* [RECORD EXTRACTS]:
--------------------

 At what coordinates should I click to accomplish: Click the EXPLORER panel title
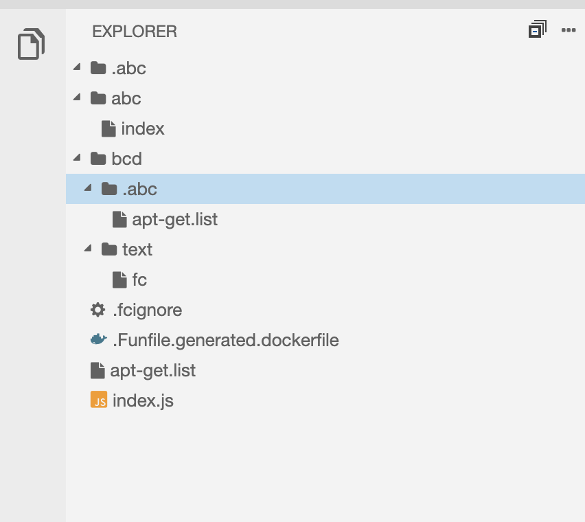click(x=135, y=31)
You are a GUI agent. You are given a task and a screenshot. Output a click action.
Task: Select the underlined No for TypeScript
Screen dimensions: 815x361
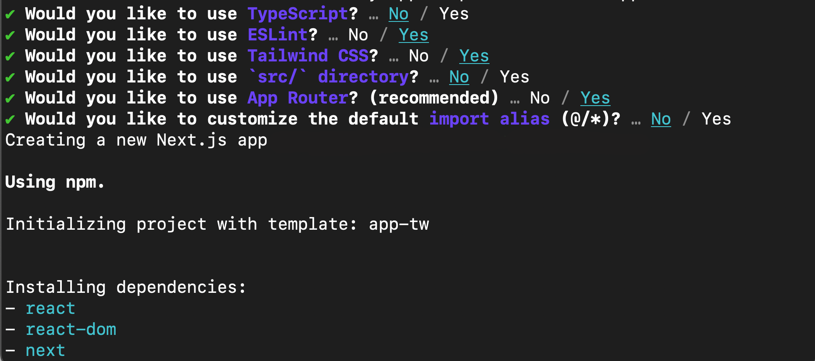pyautogui.click(x=398, y=14)
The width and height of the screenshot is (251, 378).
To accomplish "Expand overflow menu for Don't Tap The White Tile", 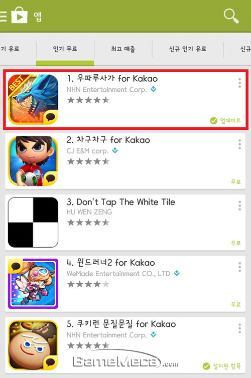I will click(x=239, y=206).
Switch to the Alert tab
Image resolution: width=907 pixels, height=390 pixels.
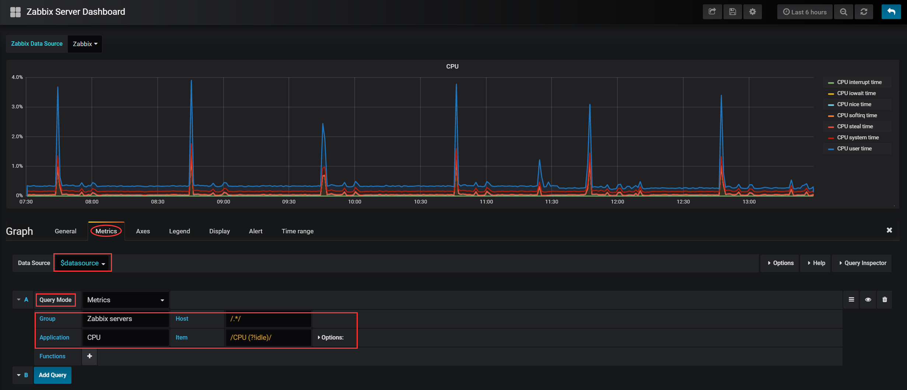click(256, 231)
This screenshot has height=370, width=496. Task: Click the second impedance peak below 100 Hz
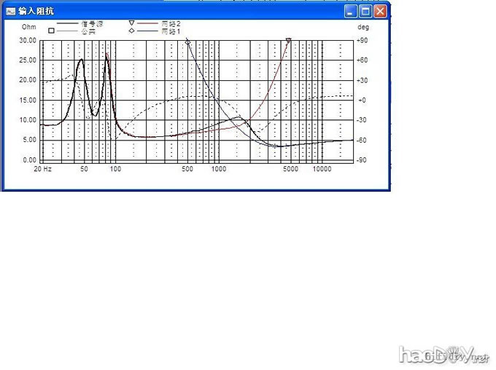106,53
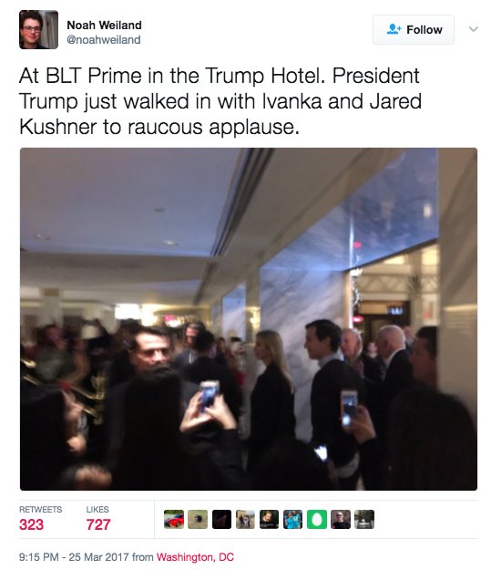Open the @noahweiland handle link

(104, 39)
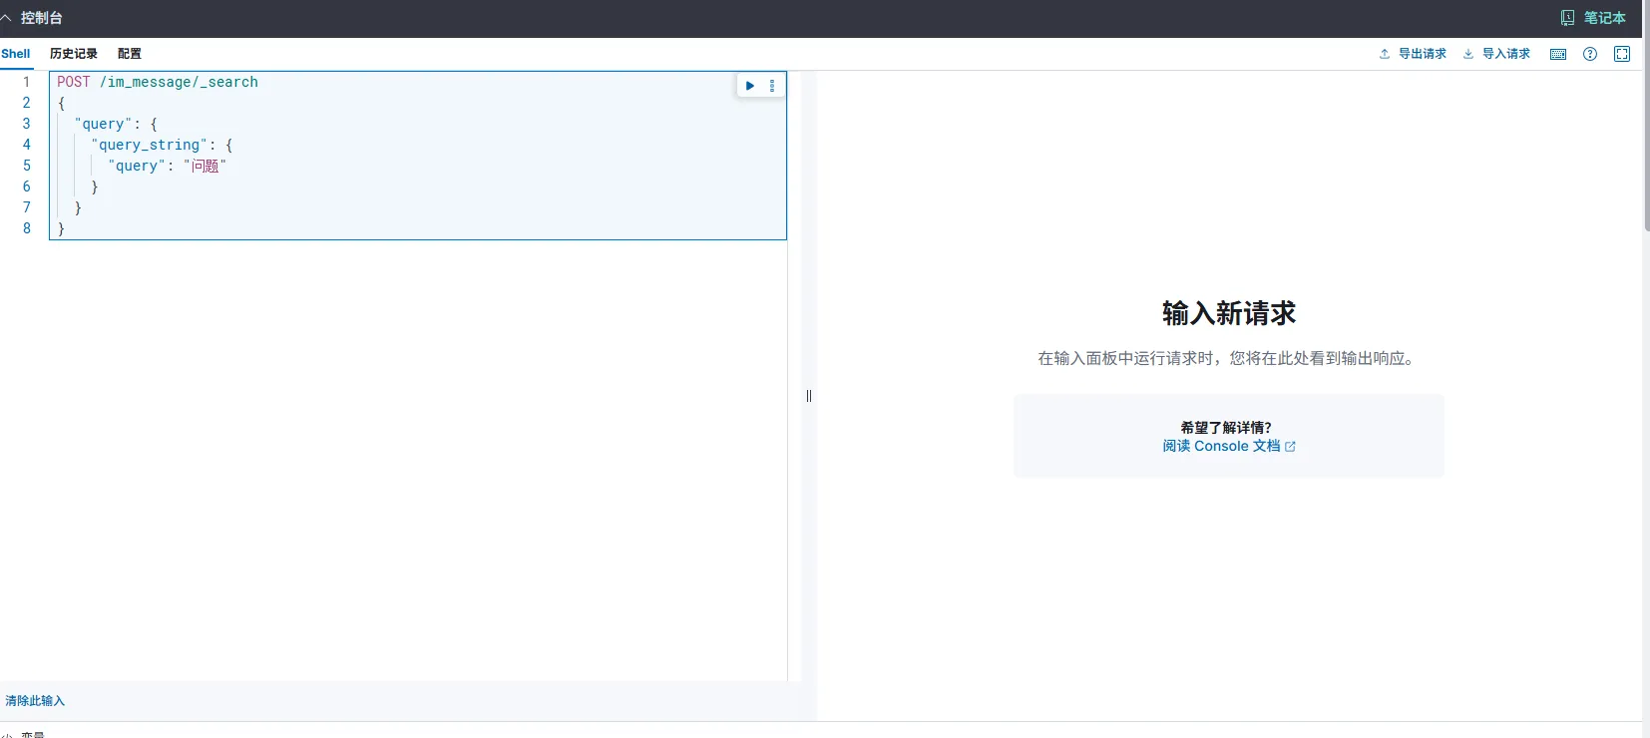
Task: Collapse the 控制台 panel with the chevron
Action: tap(6, 18)
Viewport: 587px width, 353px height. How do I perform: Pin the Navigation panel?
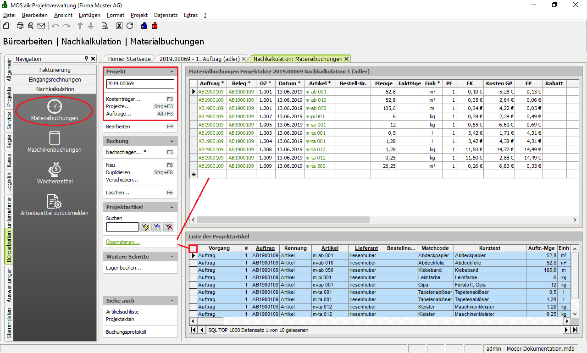(x=86, y=59)
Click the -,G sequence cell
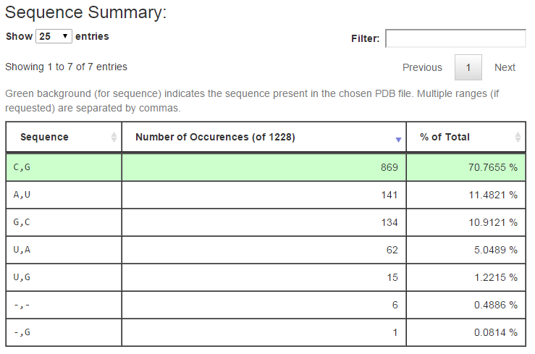 (x=64, y=332)
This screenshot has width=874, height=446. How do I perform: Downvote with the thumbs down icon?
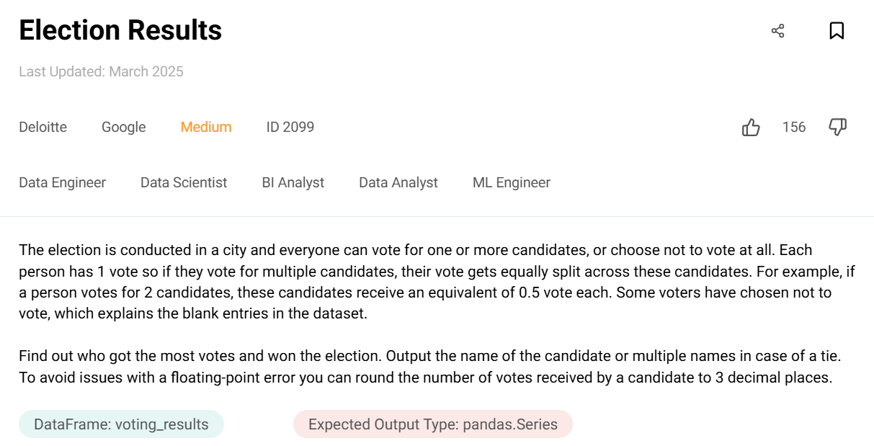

--------------------

Take the line that contains "Viewport: 587px width, 353px" and every line after it up to the end of the records above, and restate them exactly, without the pictures.

Viewport: 587px width, 353px height. How do I perform: Pin the Navigation panel?
(x=86, y=59)
Click the -,G sequence cell
 (x=64, y=332)
This screenshot has width=874, height=446. How do I perform: Downvote with the thumbs down icon?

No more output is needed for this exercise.